Jakarta, FORTUNE - Akhir pekan lalu, isu pailit menerpa PT Garuda Indonesia (Persero) Tbk (GIAA). Bukannya mereda, pekan ini kabar itu malah kian membara, berkaitan dengan pembacaan putusan Penundaan Kewajiban Pembayaran Utang (PKPU), Kamis (21/10).
Pengumuman putusan gugatan PKPU dari My Indo Airlines (MYIA) kepada GIAA harusnya berlangsung pekan lalu (14/10). Akan tetapi, Majelis Hakim Pengadilan Niaga Pengadilan Negeri Jakarta Pusat menundanya hingga sidang pada pekan ini, demikian keterangan dari dokumen keterbukaan informasi Garuda Indonesia kepada Bursa Efek Indonesia (BEI).
Fortune Indonesia telah mencoba mengonfirmasi pembaruan informasi mengenai pembacaan putusan PKPU GIAA dengan MYIA kepada Direktur Utama Garuda Indonesia, Irfan Setiaputra. Namun belum mendapat tanggapan hingga Kamis sore.
Sebelumnya, MYIA menggugat GIAA karena maskapai pelat merah itu belum melunasi kewajiban usaha terkait kolaborasi penerbangan kargo di antara kedua pihak.
Apalagi, pembatasan perjalanan selama wabah COVID-19 berakibat pada amblasnya jumlah penumpang perjalanan jalur udara. Yang secara langsung berimbas terhadap pendapatan GIAA selama serangan pagebluk belum usai. Bahkan, itu juga berdampak pada nominal gaji karyawan.

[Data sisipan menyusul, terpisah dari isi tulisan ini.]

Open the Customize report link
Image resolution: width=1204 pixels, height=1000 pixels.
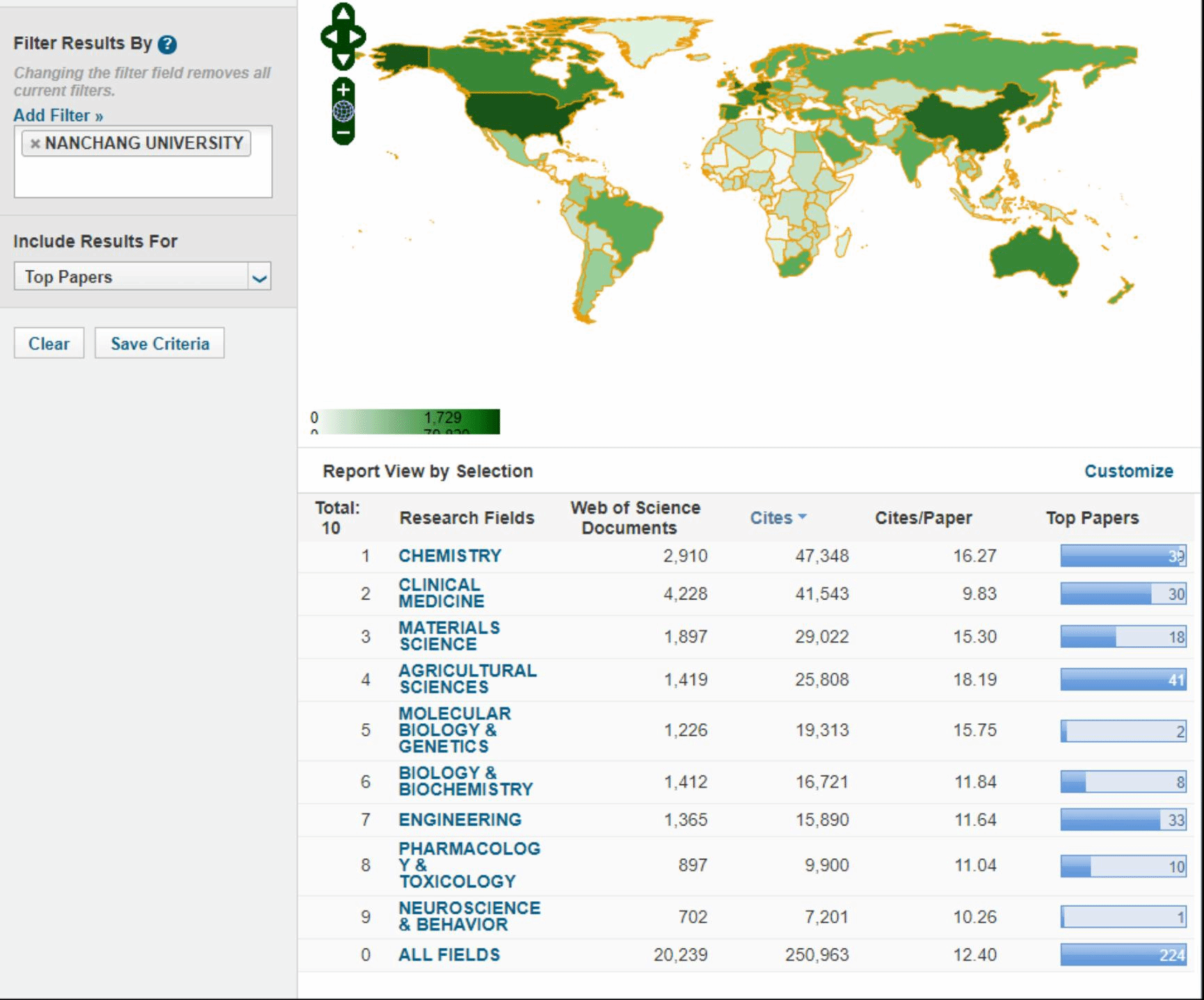pyautogui.click(x=1128, y=471)
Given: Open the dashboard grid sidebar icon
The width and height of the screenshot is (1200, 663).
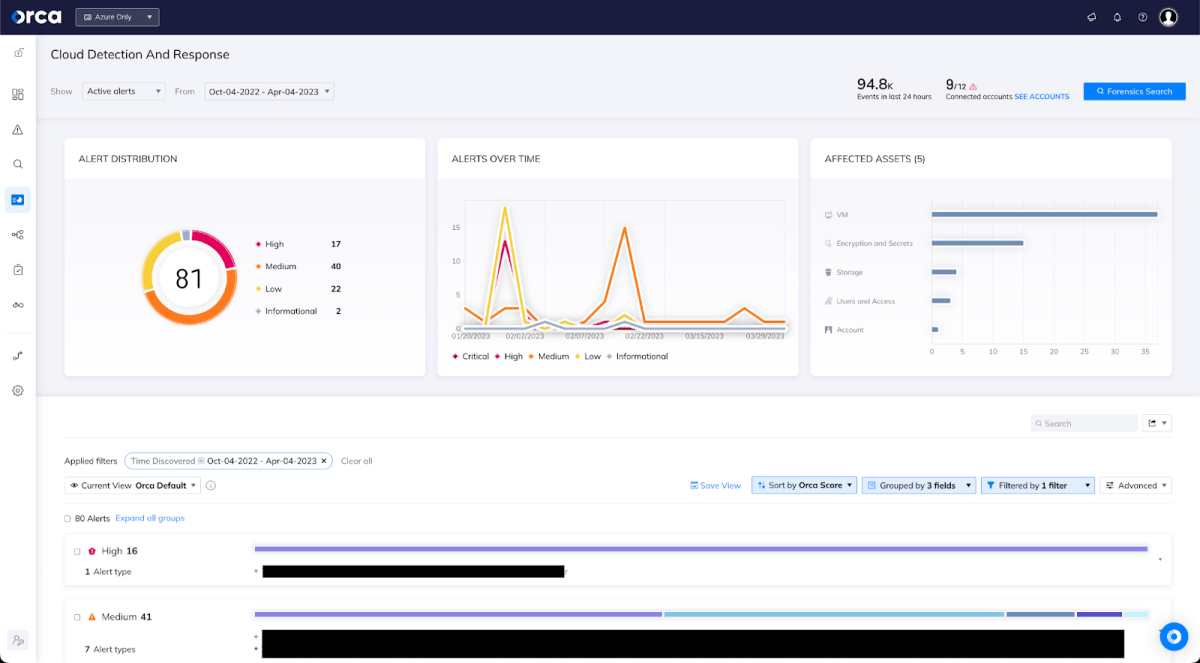Looking at the screenshot, I should click(18, 95).
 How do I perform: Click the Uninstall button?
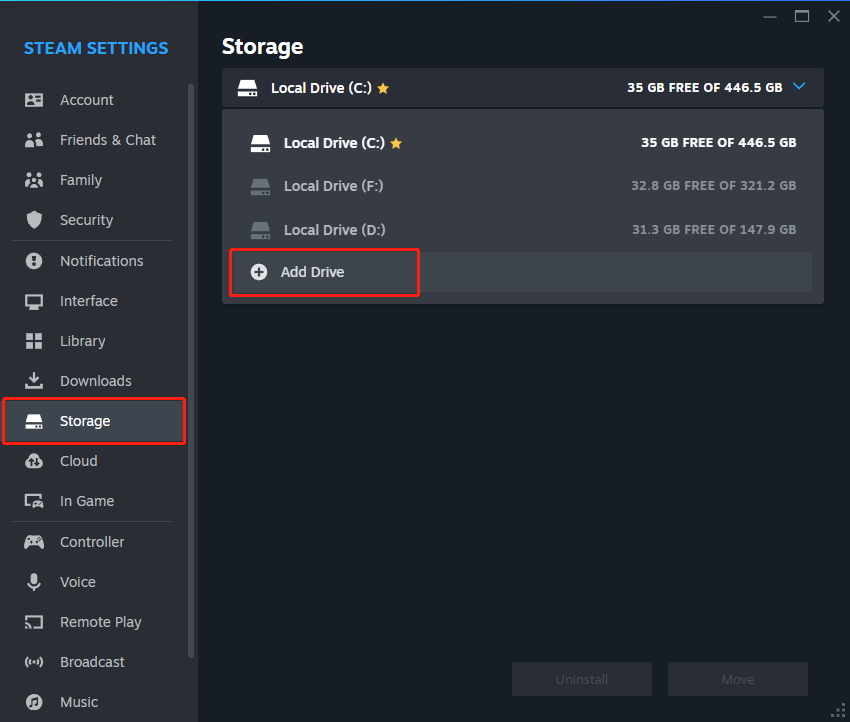coord(581,679)
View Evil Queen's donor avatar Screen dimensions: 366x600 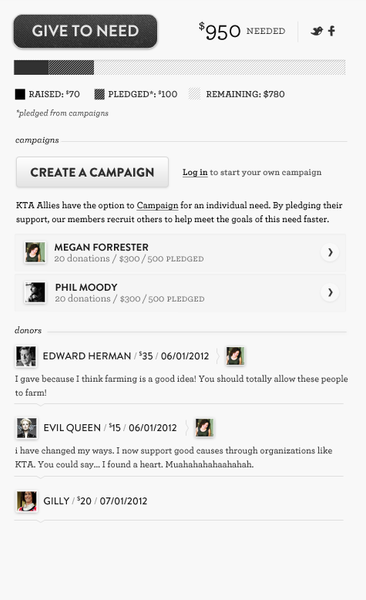[27, 428]
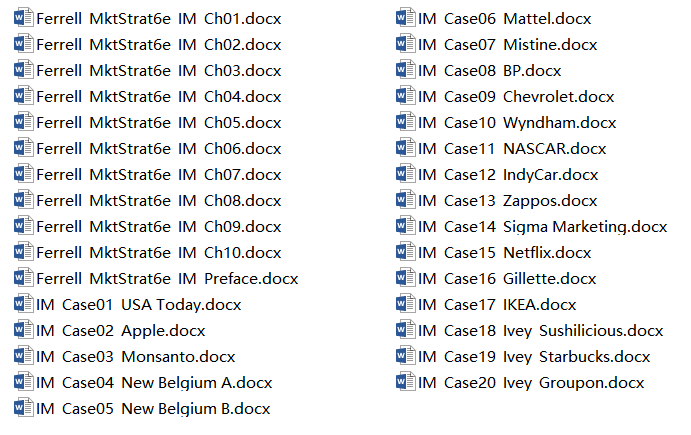Viewport: 691px width, 435px height.
Task: Select IM Case18 Ivey Sushilicious.docx
Action: coord(541,331)
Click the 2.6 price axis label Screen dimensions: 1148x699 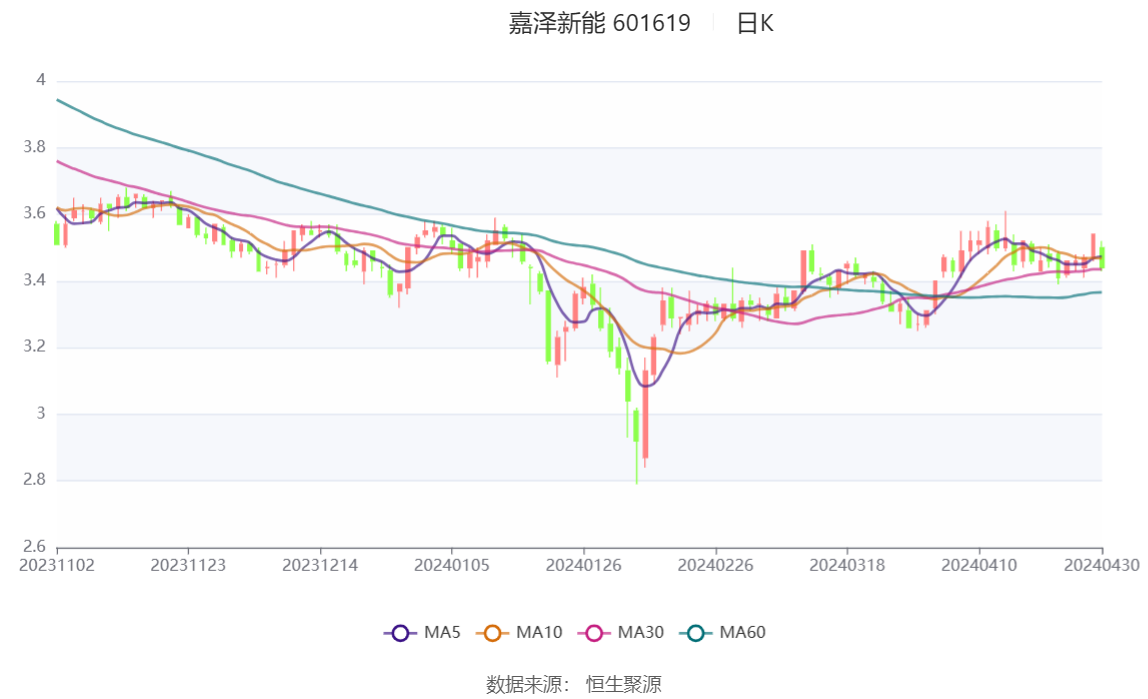(36, 547)
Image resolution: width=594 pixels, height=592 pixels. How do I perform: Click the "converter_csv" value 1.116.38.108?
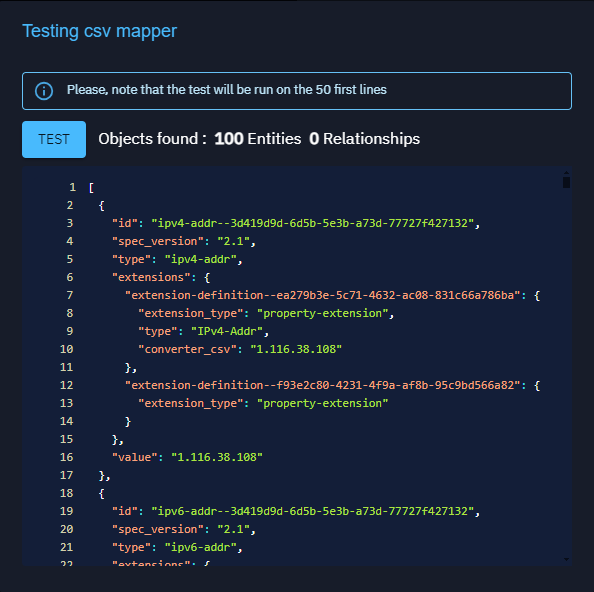[296, 349]
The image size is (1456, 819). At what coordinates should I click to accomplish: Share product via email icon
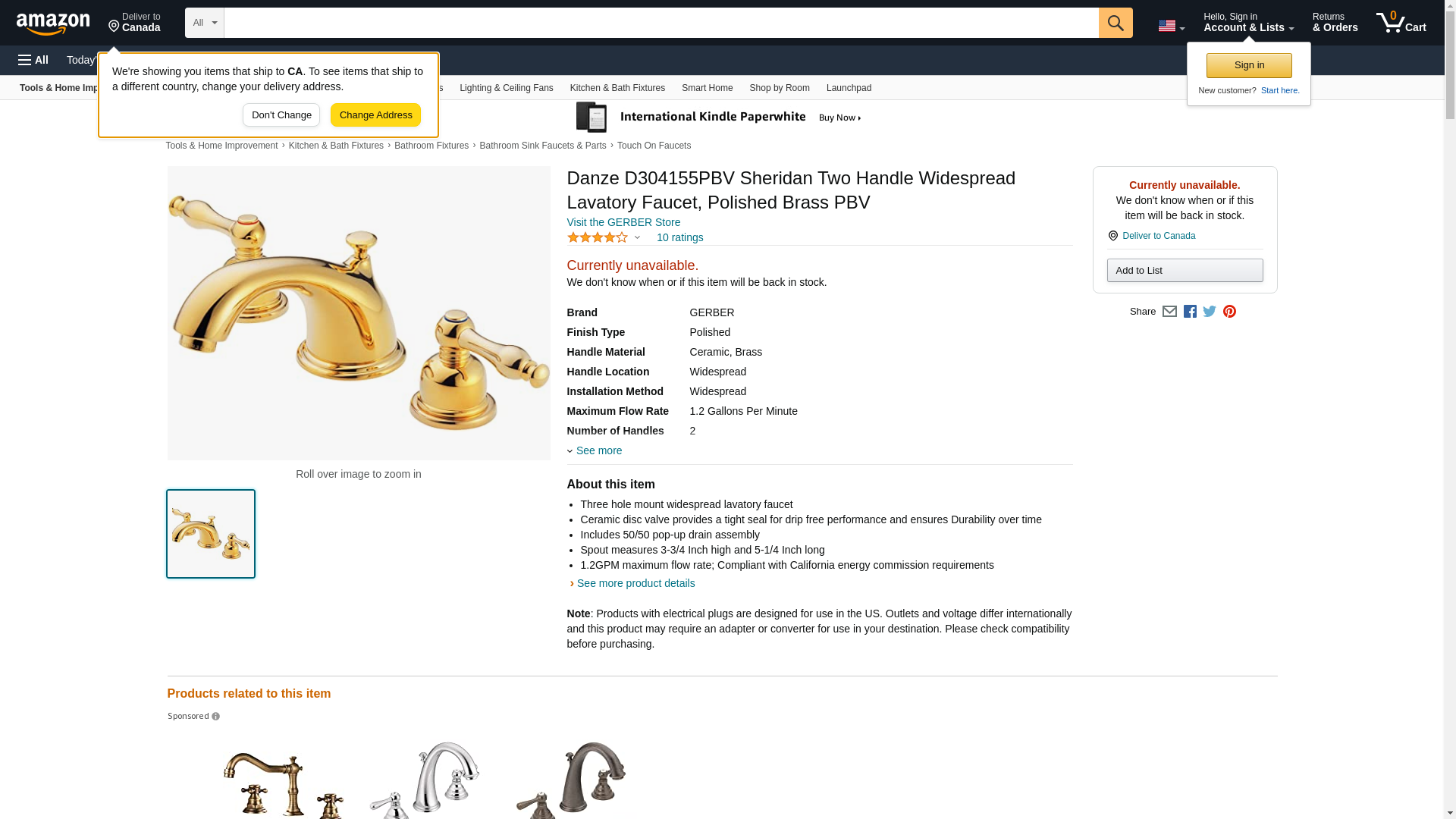click(x=1169, y=312)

Sebagai salah satu upaya menata kembali kinerja, perseroan mengaku mempertimbangkan berbagai opsi. Salah satunya, ikhtiar restrukturisasi utang, seperti yang disampaikan oleh Irfan saat menghadiri rapat dengan Komisi VI DPR RI pada pertengahan Juni 2021.
Jika upaya restrukturisasi nantinya tak menemui titik terang, maka ada kemungkinan Kementerian BUMN akan memailitkan Garuda Indonesia. “Tak mungkin kita berikan penyertaan modal negara karena nilai utangnya terlalu besar,” kata Wakil Menteri BUMN II, Kartika Wirjoatmodjo, dikutip dari Okezone.